_WHAT THE EXERCISE ASKS_.
Reproduce every line of the data from the line that contains "You are a GUI agent. The screenshot is 1133×1428." through the end of the data, leaving each line as it is except that both numbers of every coordinate pair are shifted by adding 5.

_MATERIAL SHOWN_.
>>>
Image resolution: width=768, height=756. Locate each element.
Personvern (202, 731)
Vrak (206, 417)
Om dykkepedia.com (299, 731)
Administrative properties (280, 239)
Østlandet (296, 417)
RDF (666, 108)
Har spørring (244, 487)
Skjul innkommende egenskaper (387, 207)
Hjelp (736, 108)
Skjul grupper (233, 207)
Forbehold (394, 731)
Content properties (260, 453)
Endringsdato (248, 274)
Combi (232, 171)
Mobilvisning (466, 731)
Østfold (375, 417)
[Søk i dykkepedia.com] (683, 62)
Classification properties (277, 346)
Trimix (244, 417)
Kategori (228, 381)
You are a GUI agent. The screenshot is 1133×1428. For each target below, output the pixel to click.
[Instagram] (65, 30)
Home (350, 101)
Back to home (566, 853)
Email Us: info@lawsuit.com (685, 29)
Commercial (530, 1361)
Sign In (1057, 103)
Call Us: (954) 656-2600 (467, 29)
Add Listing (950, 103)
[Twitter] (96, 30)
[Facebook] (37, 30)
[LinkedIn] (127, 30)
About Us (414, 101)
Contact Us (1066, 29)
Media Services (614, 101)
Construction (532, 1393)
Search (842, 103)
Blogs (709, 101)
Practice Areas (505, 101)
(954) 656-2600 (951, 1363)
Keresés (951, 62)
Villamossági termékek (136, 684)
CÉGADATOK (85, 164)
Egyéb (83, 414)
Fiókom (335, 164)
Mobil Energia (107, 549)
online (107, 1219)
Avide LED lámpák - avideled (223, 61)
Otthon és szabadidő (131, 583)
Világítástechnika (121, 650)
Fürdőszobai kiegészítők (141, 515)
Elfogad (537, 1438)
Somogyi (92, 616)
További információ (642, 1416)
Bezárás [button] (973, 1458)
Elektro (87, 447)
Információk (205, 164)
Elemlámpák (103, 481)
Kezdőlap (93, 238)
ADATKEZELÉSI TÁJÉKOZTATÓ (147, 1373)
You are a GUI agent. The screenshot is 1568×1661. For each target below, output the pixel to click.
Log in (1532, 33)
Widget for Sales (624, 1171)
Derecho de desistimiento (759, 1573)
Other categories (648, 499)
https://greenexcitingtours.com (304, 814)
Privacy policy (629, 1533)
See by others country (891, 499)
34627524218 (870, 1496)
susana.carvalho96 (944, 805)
<<<
_OUTPUT FOR THIS TASK_.
You are a GUI agent. The screenshot is 1133×1428. For each target below, output the pixel to click.
[Instagram] (70, 35)
Home (355, 106)
Back to home (571, 858)
Email Us: info@lawsuit.com (690, 34)
Commercial (535, 1366)
Sign In (1062, 108)
Call Us: (954) 656-2600 (472, 34)
Add Listing (955, 108)
[Twitter] (101, 35)
[Facebook] (42, 35)
[LinkedIn] (132, 35)
About Us (419, 106)
Contact Us (1071, 34)
Media Services (619, 106)
Construction (537, 1398)
Search (847, 108)
Blogs (714, 106)
Practice Areas (510, 106)
(954) 656-2600 (956, 1368)
Keresés (956, 67)
Villamossági termékek (141, 689)
CÉGADATOK (90, 169)
Egyéb (88, 419)
Fiókom (340, 169)
Mobil Energia (112, 554)
online (112, 1224)
Avide LED lámpák - avideled (228, 66)
Otthon és szabadidő (136, 588)
Világítástechnika (126, 655)
Fürdőszobai kiegészítők (146, 520)
Elfogad (542, 1443)
Somogyi (97, 621)
További információ (647, 1421)
Bezárás [button] (978, 1463)
Elektro (92, 452)
Információk (210, 169)
Elemlámpák (108, 486)
Kezdőlap (98, 243)
ADATKEZELÉSI TÁJÉKOZTATÓ (152, 1378)
You are a GUI agent. The screenshot is 1568×1661. For each target below, output the pixel to click.
Log in (1537, 38)
Widget for Sales (629, 1176)
Derecho de desistimiento (764, 1578)
Other categories (653, 504)
https://greenexcitingtours.com (309, 819)
Privacy policy (634, 1538)
See by others country (896, 504)
34627524218 (875, 1501)
susana.carvalho96 (949, 810)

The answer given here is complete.